At NorthStar Venture Partners, we work every day with entrepreneurs like you. You want to know how to sell your company by negotiating a great deal and walking away with the money (and reputation) you deserve.
Here’s what you need to know to get it done.
Get Your House in Order
Before you think about finding a buyer for your company, get your house in order. That means:
- Auditing your financials and making sure everything is accurate and current.
- If you’re required to, making sure that your accounting has been done in accordance with Generally Accepted Accounting Principles (GAAP).
- Review all existing contracts, including clients, suppliers and employees, to ensure that everything is properly executed and in place.
A little housekeeping will minimize the risk of surprises during your negotiations.
Know What Your Business is Worth
The next step is to calculate your startup valuation and you should have your valuation carried out by a professional, especially if you have intangible assets that you expect to be part of the negotiation.
Knowing the fair market value of your business will help you manage your expectations and develop a negotiation strategy for the acquisition.
Know Your Walk Away Number
One of the best pieces of advice we can give you is to know your boundaries when it comes to the purchase price of your company.

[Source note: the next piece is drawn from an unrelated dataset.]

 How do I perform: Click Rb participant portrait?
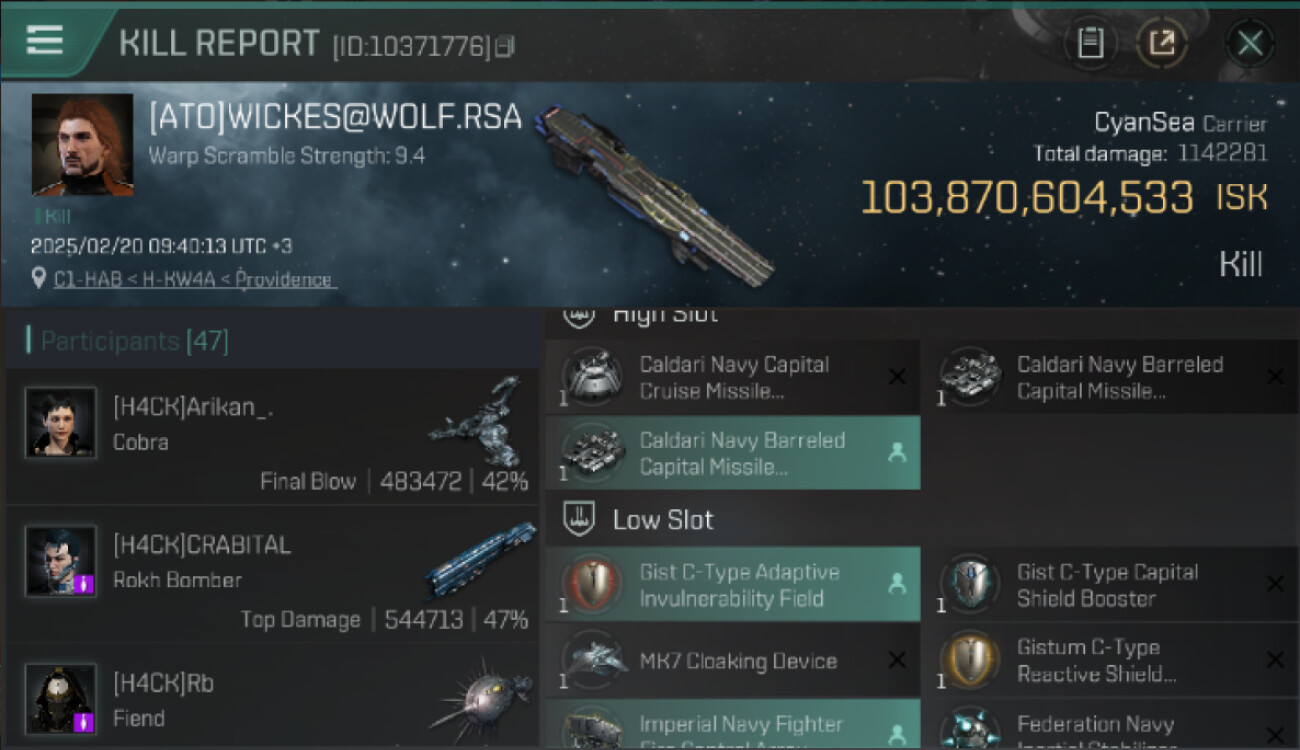pos(61,698)
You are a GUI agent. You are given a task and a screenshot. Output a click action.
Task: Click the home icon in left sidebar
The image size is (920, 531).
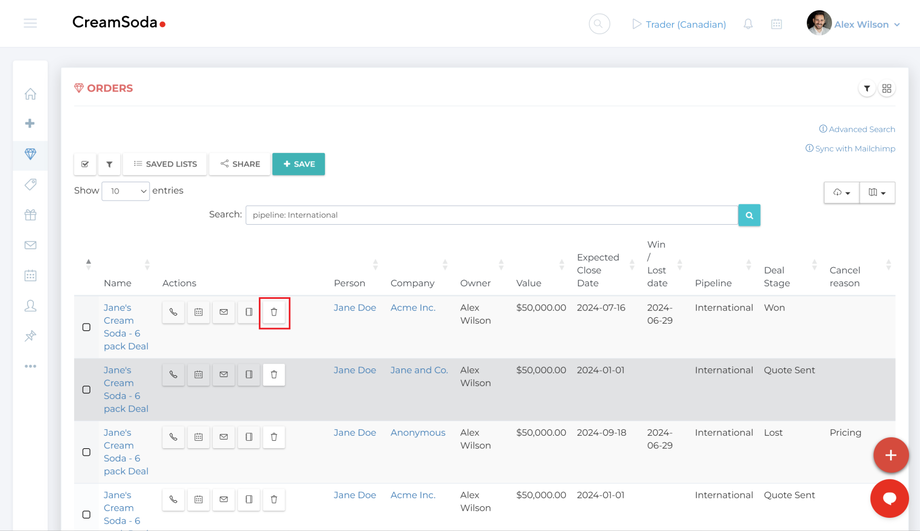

Your walk away number is the bare minimum you’re willing to accept for your company.
You need to be realistic, but you also need to be firm. Accepting a price that’s less than your walk away number won’t serve you well in the long term. Not only will you have negotiated an exit that didn’t meet your expectations, you may wind up resenting yourself and the buyer down the line.
Talk to Multiple Buyers
You’ll almost always be able to negotiate a better price if there is more than one buyer interested in your company. You might not end up with a lucrative bidding war, but it helps for each buyer to know that there’s some competition in the arena.

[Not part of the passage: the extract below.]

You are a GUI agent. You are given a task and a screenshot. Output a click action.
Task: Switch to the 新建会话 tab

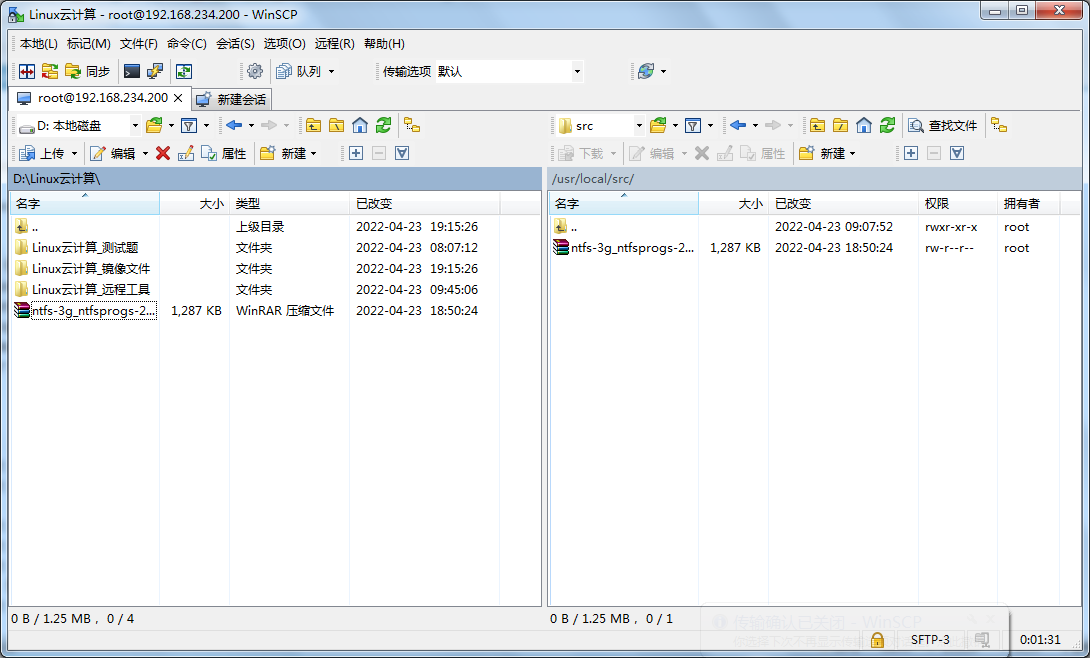pos(232,99)
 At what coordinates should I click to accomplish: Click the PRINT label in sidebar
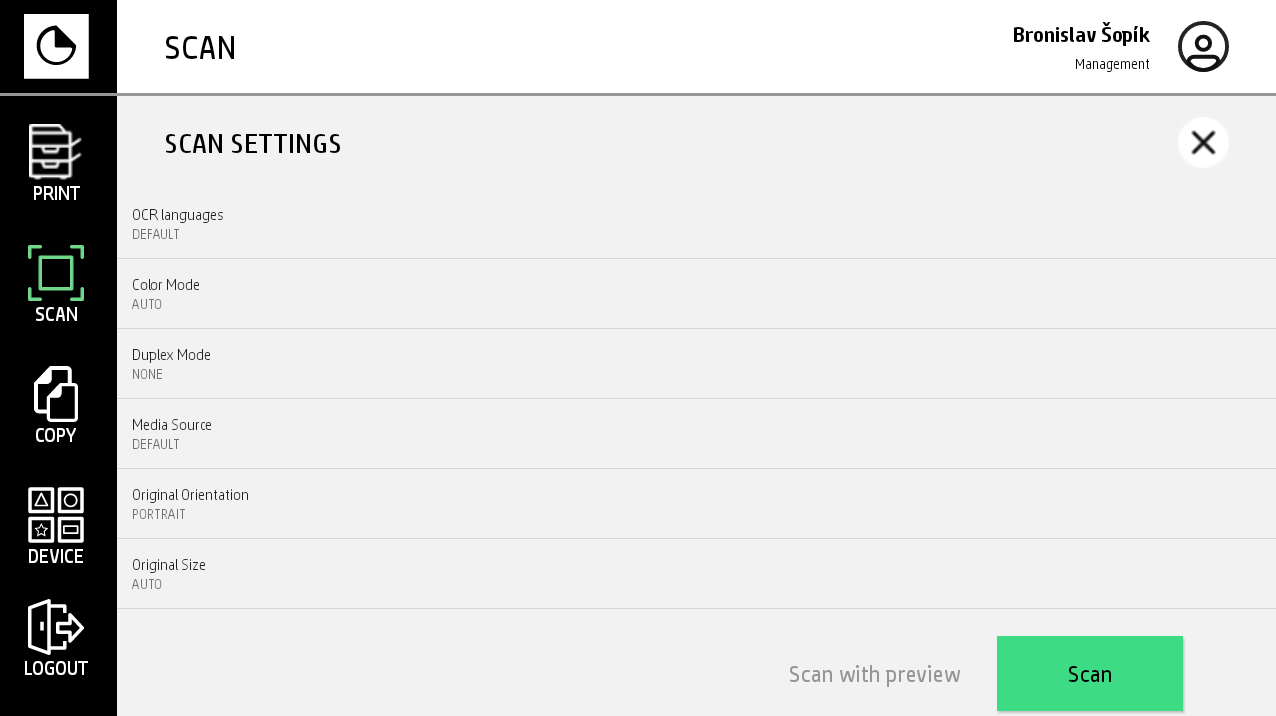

You can attract multiple buyers through networking, or you can hire an M&A advisor who might be able to bring some unexpected players to the table, thus giving you more leverage than you’d have otherwise.
Do Your Due Diligence
Any buyer is going to perform due diligence on you and your company before making an offer. You should do the same. Research will ensure you know who you’re dealing with and may also turn up some useful information to help you during negotiations.
Think of the research as your ace in the hole. Anything you learn should be documented and brought with you into negotiations — where you can use it as needed to get the best deal possible.

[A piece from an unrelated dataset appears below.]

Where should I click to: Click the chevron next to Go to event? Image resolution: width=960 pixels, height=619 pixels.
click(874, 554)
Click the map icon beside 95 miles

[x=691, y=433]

Be Prepared to Make Strategic Concessions
One of the best negotiating strategies is to go into your negotiation with a list of strategic concessions you’re prepared to make. By strategic, we mean that you’re willing to give them up to facilitate the deal — and you’re prepared to sell their importance and value along the way.
Just as important as the concessions themselves, is being prepared to request concessions from the buyer. Remember, every concession is a favor that requires reciprocation.
Consider Making the First Offer
This is one piece of advice that goes against the grain, but it may be something to consider. Most negotiation experts will tell you never to make the first offer because you may inadvertently show the other party your hand — and lose out in the process.
However, we think there are some circumstances when it makes sense. There’s a cognitive glitch — basically a mental shortcut — known as anchoring. It happens when a consumer hears a price for a product or service, thus “anchoring” it in their mind as what the item being negotiated is worth.
Use this tactic with caution, but if you’re confident that you can come up with an anchor price that will work, you may want to try it.
Don’t Settle for a Bad Deal
Another cognitive bias that can lead to less-than-ideal acquisitions is something called the Sunk Costs Fallacy. It’s a glitch that tells us that it’s a mistake to walk away when we’ve already made an investment of time or money.
You calculated your walk away price for a reason. If a buyer won’t give you what you know your company is worth — if your instincts are telling you to walk away from a deal — then do it. Not every deal is worth taking.
Bring an M&A Advisor with You
Finally, consider hiring an M&A advisor to help you out during the negotiations. Specifically, look for someone who has more than one exit under their belt as a seller. Many M&A advisors only know the buyer’s side of things, and don’t understand the unique needs and concerns of founders.
NorthStar Venture Partners knows what it’s like to be a seller because we’ve been there. Selling a startup can be lucrative if you know how to negotiate properly. The tips we’ve listed here will help you get the deal you deserve.